Using the records below, give again exactly the lines from the line that contains "Viewport: 1348px width, 742px" through the line that contains "Click the 10.10.10.75", both ends included, and only those.

**Data for analysis**:
[Start of Attachment]
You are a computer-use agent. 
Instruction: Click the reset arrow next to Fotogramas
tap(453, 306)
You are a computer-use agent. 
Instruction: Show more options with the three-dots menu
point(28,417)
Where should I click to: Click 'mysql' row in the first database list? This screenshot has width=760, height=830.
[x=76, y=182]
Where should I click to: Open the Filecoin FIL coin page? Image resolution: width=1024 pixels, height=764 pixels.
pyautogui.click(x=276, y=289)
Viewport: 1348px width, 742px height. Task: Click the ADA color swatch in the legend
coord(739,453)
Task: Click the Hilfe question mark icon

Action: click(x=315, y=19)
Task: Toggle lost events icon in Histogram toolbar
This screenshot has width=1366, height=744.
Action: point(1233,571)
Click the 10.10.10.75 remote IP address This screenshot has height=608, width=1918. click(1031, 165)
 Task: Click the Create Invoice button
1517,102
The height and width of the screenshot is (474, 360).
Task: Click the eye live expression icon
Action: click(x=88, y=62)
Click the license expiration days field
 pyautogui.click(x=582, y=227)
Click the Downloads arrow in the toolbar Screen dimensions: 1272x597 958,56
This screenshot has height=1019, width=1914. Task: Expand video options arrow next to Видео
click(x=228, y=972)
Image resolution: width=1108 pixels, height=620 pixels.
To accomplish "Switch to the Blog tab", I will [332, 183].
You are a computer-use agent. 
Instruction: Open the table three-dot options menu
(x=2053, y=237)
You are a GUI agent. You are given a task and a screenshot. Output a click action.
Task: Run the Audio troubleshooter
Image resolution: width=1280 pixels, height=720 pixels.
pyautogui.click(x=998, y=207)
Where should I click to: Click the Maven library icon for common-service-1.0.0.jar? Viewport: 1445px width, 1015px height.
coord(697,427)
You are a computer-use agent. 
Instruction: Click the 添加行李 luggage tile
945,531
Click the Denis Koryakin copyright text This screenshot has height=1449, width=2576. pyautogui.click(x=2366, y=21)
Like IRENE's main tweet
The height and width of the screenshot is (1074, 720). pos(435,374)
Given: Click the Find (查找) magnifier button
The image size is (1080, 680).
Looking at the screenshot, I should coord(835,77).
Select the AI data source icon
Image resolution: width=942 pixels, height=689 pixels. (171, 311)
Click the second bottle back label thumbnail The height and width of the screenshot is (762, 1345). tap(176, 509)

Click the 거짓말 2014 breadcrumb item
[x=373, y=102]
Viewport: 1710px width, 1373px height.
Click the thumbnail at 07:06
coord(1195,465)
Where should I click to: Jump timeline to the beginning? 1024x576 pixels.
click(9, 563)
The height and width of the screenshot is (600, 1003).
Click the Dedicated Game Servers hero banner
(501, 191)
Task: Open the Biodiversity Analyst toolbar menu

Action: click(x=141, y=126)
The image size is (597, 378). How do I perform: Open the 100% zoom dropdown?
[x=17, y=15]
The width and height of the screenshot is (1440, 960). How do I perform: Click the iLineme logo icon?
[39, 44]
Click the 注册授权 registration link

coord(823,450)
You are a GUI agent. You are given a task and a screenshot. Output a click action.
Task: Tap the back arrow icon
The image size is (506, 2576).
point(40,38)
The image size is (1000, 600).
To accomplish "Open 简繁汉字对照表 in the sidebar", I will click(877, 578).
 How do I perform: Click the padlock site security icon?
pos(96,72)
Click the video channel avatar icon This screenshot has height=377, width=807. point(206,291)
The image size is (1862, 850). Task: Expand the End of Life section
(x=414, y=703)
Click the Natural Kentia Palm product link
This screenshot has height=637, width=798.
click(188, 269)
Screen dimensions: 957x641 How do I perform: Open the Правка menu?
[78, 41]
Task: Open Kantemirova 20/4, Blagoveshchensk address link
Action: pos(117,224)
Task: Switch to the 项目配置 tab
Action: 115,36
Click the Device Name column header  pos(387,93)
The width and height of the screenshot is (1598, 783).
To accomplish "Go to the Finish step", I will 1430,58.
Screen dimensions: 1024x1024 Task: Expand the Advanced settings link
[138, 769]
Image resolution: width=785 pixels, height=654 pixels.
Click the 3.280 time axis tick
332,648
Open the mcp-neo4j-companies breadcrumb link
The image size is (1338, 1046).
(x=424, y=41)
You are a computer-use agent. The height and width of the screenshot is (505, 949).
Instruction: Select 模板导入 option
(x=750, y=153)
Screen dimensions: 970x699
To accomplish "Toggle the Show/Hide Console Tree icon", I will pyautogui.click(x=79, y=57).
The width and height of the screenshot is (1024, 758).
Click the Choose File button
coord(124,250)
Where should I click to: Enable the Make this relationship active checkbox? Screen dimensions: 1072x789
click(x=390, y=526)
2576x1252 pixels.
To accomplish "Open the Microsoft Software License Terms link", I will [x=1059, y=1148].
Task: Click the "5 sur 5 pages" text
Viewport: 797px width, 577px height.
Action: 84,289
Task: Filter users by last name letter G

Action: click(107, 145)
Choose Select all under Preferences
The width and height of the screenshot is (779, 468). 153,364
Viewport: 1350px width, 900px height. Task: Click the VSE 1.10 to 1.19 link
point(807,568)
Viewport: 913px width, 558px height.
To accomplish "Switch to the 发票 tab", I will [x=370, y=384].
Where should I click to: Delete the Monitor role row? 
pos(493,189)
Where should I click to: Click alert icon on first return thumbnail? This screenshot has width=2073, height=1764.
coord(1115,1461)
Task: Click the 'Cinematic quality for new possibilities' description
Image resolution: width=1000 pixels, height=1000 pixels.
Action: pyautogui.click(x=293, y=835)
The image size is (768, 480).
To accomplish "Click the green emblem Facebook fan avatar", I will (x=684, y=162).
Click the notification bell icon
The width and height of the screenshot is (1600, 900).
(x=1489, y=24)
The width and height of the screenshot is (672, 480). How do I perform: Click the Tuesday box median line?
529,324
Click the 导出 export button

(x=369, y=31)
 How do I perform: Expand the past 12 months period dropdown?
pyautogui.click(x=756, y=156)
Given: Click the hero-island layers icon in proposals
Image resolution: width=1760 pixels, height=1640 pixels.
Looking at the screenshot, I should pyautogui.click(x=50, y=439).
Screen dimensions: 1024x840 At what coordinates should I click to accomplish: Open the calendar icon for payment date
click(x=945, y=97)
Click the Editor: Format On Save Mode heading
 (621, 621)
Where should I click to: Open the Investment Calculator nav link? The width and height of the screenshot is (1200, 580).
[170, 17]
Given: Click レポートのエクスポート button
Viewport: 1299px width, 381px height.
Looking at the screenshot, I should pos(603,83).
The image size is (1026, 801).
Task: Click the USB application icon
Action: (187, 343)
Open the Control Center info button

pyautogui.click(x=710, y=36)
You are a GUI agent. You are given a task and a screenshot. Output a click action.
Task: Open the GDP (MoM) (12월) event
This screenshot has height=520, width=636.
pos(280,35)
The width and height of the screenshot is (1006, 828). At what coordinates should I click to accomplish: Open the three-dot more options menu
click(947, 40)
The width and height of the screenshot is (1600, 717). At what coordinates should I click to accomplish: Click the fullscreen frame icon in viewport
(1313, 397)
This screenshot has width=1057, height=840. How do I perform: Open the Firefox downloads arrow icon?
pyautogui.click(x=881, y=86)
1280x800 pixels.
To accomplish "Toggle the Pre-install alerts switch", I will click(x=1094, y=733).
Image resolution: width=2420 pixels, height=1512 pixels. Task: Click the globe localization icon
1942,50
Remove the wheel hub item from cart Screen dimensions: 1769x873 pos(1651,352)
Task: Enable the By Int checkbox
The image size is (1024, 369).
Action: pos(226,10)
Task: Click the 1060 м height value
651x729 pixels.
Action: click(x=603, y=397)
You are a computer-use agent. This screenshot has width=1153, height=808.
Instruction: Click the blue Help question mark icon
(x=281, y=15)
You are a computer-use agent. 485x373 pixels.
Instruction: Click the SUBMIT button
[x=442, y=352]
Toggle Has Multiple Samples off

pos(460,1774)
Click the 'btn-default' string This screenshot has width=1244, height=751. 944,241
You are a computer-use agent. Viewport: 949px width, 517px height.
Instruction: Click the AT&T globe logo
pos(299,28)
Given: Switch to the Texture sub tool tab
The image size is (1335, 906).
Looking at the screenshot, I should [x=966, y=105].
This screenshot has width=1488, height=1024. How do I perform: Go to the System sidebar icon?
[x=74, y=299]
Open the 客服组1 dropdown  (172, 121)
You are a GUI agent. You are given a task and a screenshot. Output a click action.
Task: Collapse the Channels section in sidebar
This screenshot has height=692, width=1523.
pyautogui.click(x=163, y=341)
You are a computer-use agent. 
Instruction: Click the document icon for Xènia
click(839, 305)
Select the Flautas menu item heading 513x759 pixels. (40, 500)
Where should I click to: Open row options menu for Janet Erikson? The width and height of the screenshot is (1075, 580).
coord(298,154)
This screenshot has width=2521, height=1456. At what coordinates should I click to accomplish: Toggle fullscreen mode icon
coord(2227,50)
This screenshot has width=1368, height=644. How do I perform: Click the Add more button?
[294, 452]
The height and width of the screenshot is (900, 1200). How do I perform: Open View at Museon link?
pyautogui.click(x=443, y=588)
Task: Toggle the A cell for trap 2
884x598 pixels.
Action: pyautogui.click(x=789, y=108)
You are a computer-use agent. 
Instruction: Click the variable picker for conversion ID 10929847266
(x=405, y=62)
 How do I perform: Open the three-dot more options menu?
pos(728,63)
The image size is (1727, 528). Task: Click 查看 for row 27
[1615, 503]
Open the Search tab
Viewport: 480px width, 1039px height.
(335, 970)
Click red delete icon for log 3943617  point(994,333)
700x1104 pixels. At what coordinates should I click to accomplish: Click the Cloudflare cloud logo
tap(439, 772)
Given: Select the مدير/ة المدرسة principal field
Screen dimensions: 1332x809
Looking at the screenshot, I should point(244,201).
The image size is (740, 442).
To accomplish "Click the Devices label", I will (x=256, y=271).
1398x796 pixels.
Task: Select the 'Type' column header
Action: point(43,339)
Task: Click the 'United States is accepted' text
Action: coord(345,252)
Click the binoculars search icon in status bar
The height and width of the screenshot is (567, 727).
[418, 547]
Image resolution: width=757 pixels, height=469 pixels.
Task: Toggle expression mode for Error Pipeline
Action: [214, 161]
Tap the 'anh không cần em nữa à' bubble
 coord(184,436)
[End of Attachment]
**Solution for this exercise**:
Viewport: 1348px width, 742px height. Task: Click the ADA color swatch in the legend
coord(739,453)
Task: Click the Hilfe question mark icon

Action: click(x=315, y=19)
Task: Toggle lost events icon in Histogram toolbar
This screenshot has width=1366, height=744.
Action: point(1233,571)
Click the 10.10.10.75 remote IP address This screenshot has height=608, width=1918. click(1031, 165)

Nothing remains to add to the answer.